- [Data under study]
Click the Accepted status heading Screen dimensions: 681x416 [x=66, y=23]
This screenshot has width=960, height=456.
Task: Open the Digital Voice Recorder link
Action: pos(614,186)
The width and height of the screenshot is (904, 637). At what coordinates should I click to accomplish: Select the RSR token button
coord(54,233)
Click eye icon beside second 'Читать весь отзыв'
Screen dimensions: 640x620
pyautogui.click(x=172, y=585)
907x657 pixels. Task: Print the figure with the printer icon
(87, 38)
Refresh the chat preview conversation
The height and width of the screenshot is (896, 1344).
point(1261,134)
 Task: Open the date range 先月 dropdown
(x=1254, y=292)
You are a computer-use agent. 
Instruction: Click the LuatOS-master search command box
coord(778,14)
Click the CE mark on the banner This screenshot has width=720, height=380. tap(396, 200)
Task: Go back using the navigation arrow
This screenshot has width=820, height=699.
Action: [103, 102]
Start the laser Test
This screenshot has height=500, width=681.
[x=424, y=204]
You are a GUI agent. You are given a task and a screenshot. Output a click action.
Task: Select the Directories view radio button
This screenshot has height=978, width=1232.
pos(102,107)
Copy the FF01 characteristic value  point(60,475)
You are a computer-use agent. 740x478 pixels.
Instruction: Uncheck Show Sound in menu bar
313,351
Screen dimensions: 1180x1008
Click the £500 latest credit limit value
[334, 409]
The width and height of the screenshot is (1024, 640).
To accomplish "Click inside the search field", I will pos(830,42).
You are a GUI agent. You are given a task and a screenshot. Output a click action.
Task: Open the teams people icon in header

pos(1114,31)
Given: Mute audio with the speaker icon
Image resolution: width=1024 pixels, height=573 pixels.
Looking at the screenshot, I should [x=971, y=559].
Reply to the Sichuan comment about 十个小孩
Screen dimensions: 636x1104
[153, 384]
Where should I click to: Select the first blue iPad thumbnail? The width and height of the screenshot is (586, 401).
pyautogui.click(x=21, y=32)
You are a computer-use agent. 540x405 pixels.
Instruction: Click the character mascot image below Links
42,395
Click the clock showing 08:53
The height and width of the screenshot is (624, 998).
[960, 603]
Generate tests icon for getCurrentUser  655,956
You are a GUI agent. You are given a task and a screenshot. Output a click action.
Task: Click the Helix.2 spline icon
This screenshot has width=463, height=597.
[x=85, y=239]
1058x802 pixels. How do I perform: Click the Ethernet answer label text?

- [What needs to be done] Starting at the line that contains "Task: Click the Helix.2 spline icon", return every line through the last one above, exactly as written.

- [Output of the task]
Task: Click the Helix.2 spline icon
This screenshot has width=463, height=597.
[x=85, y=239]
1058x802 pixels. How do I perform: Click the Ethernet answer label text?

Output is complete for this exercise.